The 13th Warrior (1999)

Rating: C-

Dir: John McTiernan
Star: Antonio Banderas, Vladimir Kulich, Dennis Storhøi, Clive Russell

Renamed from the far more catchy Eaters of the Dead, this wasn’t a much troubled production at all, dear me, no. The year-long delay was merely to avoid competing with the other Banderas sword-fight pic, Mask of Zorro. Honest! Hmmm… Whatever the truth, this looks like a typical Michael Crichton adaptation, with the depth removed and only the exciting bits retained. Banderas is a Muslim who ends up press-ganged alongside a dozen Vikings, fighting a horde of… things… which are terrorising a village. Lots of crunchy swordfights and inter-tribal bickering, and it’s all terribly macho, women are kept firmly in their place — round the camp fire.

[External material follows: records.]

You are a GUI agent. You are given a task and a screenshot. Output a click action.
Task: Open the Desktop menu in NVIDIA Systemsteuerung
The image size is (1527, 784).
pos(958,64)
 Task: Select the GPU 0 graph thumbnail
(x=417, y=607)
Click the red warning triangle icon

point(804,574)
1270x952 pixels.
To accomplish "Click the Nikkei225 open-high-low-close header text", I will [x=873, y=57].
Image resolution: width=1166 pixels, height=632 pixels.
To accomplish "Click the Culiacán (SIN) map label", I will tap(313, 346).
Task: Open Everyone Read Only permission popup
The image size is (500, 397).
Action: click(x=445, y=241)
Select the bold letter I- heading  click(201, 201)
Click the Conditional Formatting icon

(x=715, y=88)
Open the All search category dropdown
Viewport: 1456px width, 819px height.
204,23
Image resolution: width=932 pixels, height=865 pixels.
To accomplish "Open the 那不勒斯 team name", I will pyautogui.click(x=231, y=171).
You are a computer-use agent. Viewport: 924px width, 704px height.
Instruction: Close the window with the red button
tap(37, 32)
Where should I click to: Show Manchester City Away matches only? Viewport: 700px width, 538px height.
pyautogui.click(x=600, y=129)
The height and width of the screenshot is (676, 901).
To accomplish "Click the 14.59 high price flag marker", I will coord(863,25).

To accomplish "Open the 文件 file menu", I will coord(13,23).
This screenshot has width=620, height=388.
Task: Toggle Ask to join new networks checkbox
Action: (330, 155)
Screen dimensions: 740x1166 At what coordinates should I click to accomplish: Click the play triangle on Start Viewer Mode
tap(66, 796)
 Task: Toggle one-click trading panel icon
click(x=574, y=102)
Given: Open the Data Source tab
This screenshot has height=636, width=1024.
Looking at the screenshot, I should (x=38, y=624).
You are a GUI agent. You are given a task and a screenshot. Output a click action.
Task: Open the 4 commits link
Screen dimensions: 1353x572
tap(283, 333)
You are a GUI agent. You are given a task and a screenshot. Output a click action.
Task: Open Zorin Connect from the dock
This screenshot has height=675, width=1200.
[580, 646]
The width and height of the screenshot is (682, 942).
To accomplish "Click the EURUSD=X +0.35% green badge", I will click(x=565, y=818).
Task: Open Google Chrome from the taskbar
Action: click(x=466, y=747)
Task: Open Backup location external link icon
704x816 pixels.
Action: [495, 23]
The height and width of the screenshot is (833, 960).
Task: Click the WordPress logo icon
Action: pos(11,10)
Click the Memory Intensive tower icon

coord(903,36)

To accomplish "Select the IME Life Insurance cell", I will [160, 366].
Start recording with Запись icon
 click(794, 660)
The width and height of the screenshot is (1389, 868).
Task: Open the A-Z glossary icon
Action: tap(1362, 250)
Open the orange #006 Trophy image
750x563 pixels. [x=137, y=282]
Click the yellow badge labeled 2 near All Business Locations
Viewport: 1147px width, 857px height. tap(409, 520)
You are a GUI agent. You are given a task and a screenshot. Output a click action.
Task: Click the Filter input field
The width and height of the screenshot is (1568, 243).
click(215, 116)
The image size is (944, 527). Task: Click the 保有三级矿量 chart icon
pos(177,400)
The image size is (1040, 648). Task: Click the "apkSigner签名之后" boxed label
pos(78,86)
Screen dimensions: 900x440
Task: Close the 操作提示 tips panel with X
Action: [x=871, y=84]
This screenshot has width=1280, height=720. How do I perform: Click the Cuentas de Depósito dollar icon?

Save for the hero though, no-one else has any character to speak of; the other twelve warriors all look like Norwegian death metal fans on their way to a church burning. When you discover what the “things” are, it’s somewhat disappointing, and you can’t help thinking, “Is that it?”. There are flashes of brilliance here, such as at the end, where the warriors read their own funeral rites. Unfortunately, these only serve to illuminate the darkness and show what might have been, and leave me surprisingly keen to read the book but not bother again with the film.